DATA IN THIS EXERCISE below:
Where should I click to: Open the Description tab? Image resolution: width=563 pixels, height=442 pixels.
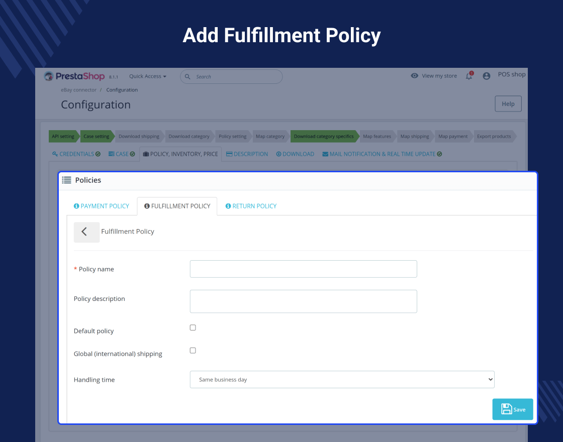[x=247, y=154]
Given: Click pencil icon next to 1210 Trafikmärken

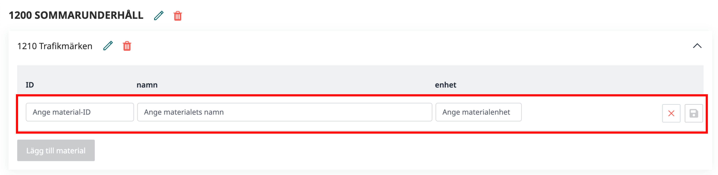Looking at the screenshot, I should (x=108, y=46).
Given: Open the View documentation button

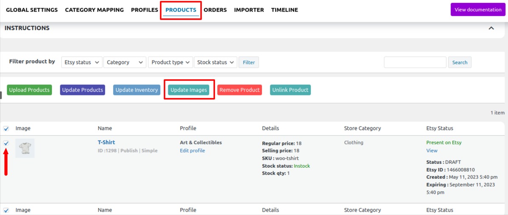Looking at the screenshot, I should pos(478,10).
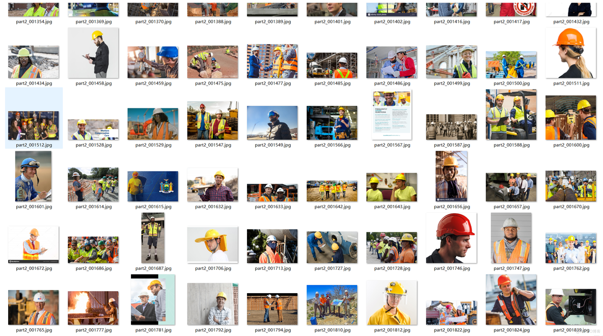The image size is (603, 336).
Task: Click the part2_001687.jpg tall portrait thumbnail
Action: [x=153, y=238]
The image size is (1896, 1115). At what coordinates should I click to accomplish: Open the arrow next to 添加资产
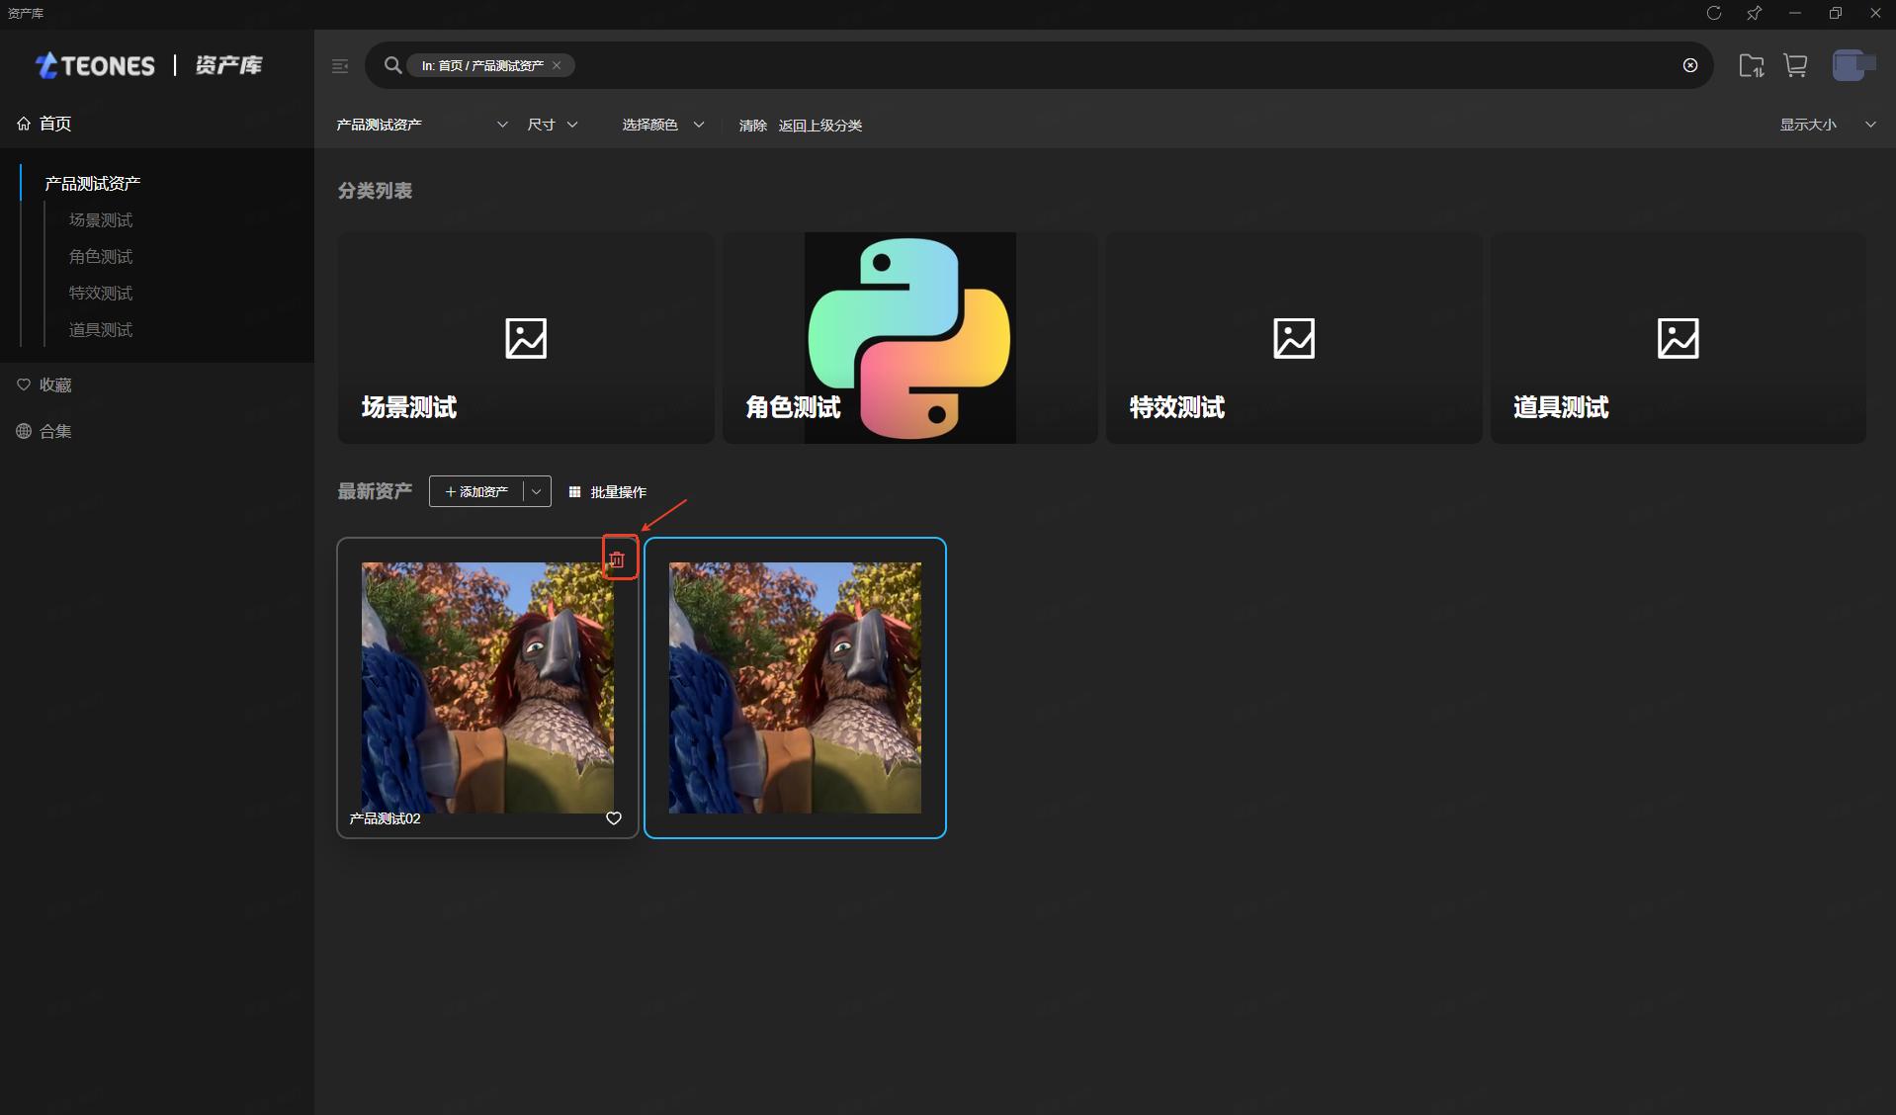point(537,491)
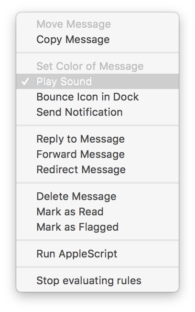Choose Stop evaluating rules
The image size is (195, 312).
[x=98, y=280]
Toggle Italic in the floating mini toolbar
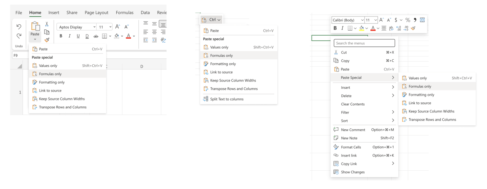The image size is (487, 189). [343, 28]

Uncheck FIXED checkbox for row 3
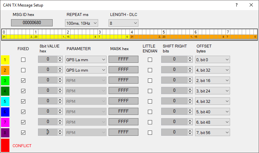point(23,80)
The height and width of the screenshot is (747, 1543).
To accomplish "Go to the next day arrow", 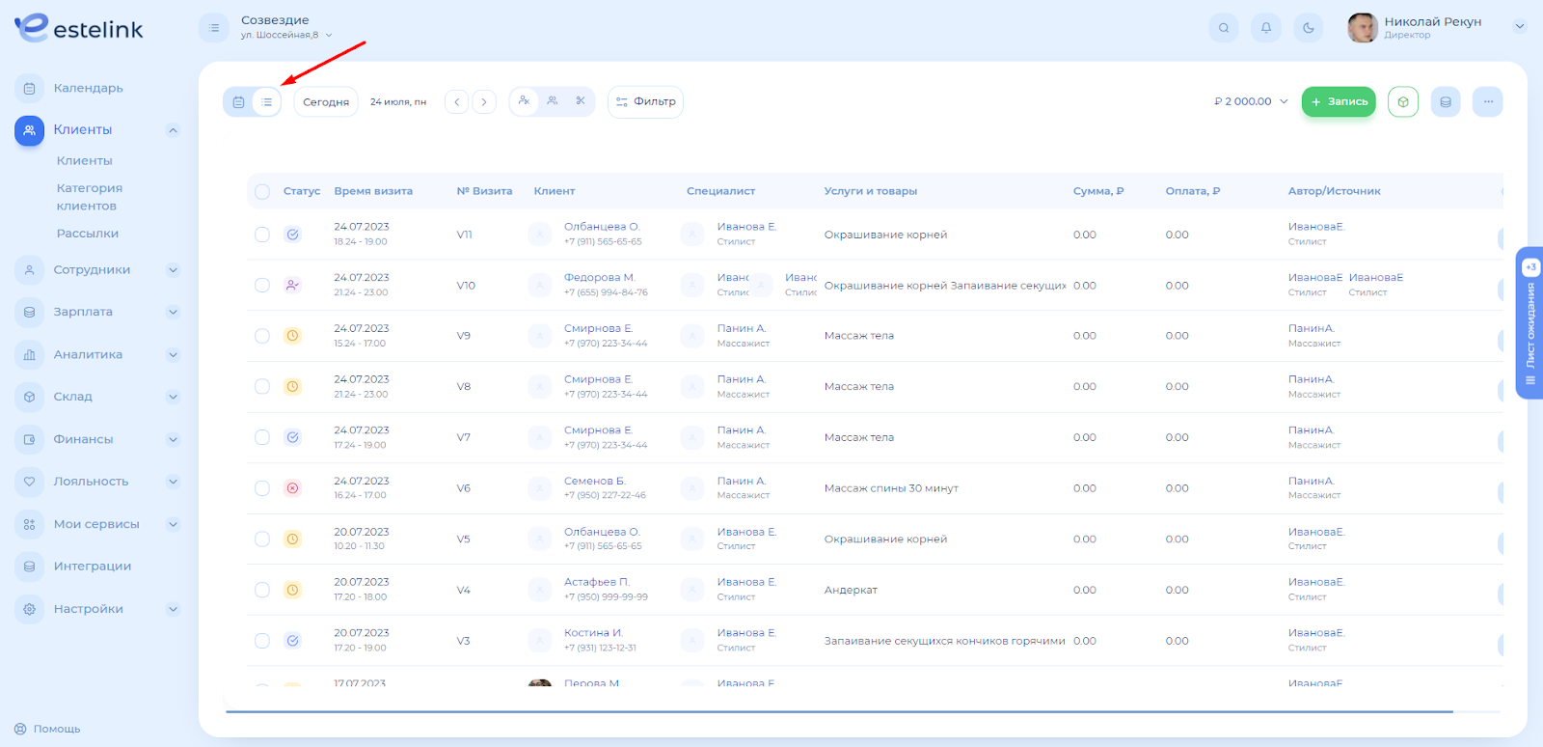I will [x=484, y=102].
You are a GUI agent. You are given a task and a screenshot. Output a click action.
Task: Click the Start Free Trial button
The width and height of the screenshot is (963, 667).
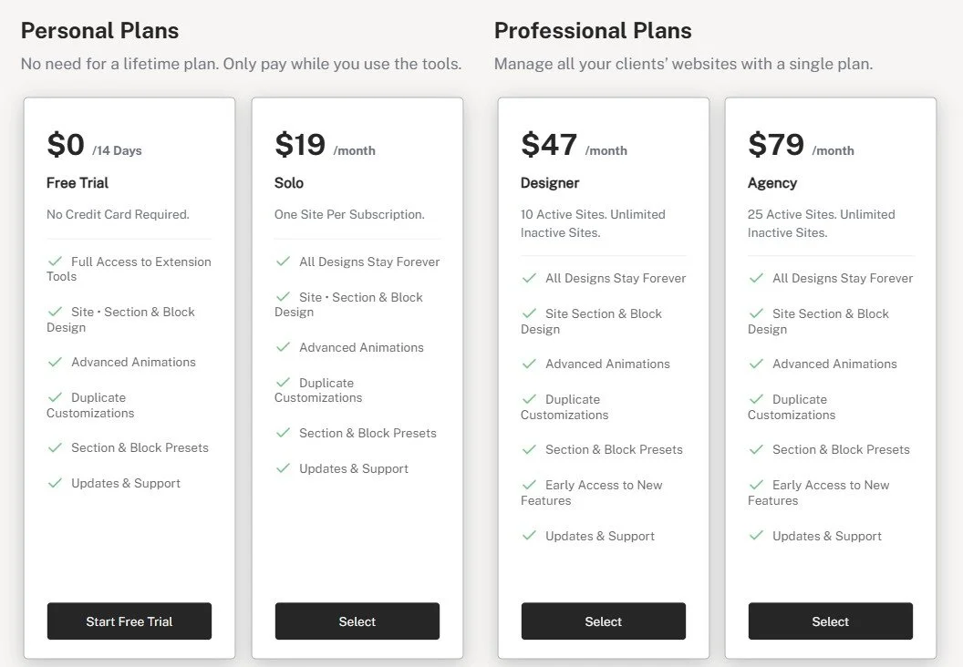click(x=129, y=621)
End of DATA IN THIS EXERCISE.
REQUIRED ACTION >>
Print nothing except the lines from the one with "You are a GUI" through the last line of the listing, exactly as written and with pictures removed.

SOLUTION TO THIS PROBLEM >>
You are a GUI agent. You are given a task and a screenshot. Output a click action.
Task: Click the Start Free Trial button
The width and height of the screenshot is (963, 667).
click(x=129, y=621)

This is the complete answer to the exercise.